*TESTO DA LEGGERE*.
>>>>>
Quando le assenze del lavoratore superano il periodo di comporto, come è noto, può scattare il licenziamento per giustificato motivo oggettivo. Fin qui, tutto pacifico. Tuttavia le cose possono non andare in modo tanto semplice, perché l’onere probatorio ricade sul datore di lavoro, al quale dunque spetta l’incombenza di dimostrare la riconducibilità a malattie di tutte le assenze indicate nella lettera di licenziamento.

Molto interessante, a tale proposito, si rivela la recentissima sentenza n. 1634/2018 della Corte di Cassazione, datata al 23 gennaio scorso. In questo caso, confermando la decisione dell’Appello, la Suprema corte ha condannato un’azienda al reintegro di un lavoratore licenziato sulla base delle sole buste paga riportanti il numero di giorni di assenza. Tuttavia, sentenziano gli Ermellini, le sole buste paga che riportano il numero complessivo dei giorni di assenza per malattia non sono sufficienti a costituire prova idonea del superamento del periodo di comporto posto alla base di un licenziamento.

In mancanza dei certificati medici relativi ai giorni di assenza, le buste paga consegnate al dipendente, poiché costituiscono documento che proviene dal datore di lavoro, non sono sufficienti ad avvalorare la circostanza che sia stato effettivamente superato il periodo massimo di conservazione del posto di lavoro in presenza di uno stato morboso. Insomma, i cedolini-paga, essendo un documento unilaterale di parte datoriale, non bastano a costituire prova efficacia se non rafforzati dai certificati medici.
<<<<<
*ESERCIZI*.
1. Trascrivi dal testo il passo che va da "Quando le assenze" fino a "lettera di licenziamento." compreso.
2. Quale sentenza della Corte di Cassazione è citata nel testo?
3. Indica, per favore, se ciascuna affermazione concorda con il testo, rispondendo sì o no e citando le parole decisive. (a) L'onere della prova ricade sul lavoratore. (b) La Suprema corte ha confermato la decisione dell'Appello. (c) Le sole buste paga bastano a provare il superamento del periodo di comporto.

*DATI FORNITI*.
>>>>>
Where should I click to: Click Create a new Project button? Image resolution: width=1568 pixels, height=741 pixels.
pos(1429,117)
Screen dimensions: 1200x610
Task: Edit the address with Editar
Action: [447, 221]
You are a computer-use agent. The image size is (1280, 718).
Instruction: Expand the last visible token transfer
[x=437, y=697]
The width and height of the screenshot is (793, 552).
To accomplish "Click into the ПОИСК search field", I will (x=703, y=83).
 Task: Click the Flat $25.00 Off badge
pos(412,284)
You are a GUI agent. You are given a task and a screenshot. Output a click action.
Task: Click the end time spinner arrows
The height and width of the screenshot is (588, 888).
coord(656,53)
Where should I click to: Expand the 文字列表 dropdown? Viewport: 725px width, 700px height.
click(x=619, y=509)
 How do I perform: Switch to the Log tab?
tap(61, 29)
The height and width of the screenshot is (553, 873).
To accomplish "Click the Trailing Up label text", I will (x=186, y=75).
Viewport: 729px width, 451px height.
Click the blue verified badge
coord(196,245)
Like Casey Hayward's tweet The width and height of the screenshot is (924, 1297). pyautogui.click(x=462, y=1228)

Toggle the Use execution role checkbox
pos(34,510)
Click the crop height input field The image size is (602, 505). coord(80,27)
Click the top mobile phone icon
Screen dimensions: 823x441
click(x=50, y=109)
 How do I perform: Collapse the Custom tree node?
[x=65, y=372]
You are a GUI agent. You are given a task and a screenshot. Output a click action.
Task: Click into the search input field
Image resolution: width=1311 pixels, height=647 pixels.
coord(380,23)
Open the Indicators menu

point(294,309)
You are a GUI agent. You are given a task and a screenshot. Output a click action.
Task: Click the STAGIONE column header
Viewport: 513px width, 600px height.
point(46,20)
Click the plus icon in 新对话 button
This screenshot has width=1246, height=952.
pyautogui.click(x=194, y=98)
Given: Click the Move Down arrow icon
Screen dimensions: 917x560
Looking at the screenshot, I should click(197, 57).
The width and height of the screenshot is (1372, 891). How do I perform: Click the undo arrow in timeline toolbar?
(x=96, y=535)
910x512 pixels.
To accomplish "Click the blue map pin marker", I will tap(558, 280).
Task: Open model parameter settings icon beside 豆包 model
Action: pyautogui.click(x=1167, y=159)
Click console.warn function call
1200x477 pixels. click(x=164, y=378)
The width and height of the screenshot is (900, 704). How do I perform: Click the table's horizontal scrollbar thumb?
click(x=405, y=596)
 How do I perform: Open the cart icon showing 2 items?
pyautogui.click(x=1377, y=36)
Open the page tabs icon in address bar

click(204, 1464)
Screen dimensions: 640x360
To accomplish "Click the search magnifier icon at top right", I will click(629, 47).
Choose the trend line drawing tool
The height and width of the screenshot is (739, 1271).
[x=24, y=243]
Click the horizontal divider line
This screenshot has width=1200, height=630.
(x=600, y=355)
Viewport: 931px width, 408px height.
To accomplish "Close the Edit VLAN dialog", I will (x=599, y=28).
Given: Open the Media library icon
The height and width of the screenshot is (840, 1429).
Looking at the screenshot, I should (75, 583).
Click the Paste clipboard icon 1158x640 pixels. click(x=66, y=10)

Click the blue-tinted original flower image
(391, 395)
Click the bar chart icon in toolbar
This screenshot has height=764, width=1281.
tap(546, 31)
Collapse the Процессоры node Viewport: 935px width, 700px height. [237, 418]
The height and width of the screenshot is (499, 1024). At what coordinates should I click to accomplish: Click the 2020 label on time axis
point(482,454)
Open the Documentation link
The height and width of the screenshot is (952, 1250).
<<<<<
*SOLUZIONI*.
1.
Quando le assenze del lavoratore superano il periodo di comporto, come è noto, può scattare il licenziamento per giustificato motivo oggettivo. Fin qui, tutto pacifico. Tuttavia le cose possono non andare in modo tanto semplice, perché l’onere probatorio ricade sul datore di lavoro, al quale dunque spetta l’incombenza di dimostrare la riconducibilità a malattie di tutte le assenze indicate nella lettera di licenziamento.

2. La sentenza n. 1634/2018, datata al 23 gennaio.

3.
(a) No: "l’onere probatorio ricade sul datore di lavoro".
(b) Sì: "confermando la decisione dell’Appello".
(c) No: "le sole buste paga che riportano il numero complessivo dei giorni di assenza per malattia non sono sufficienti a costituire prova idonea del superamento del periodo di comporto".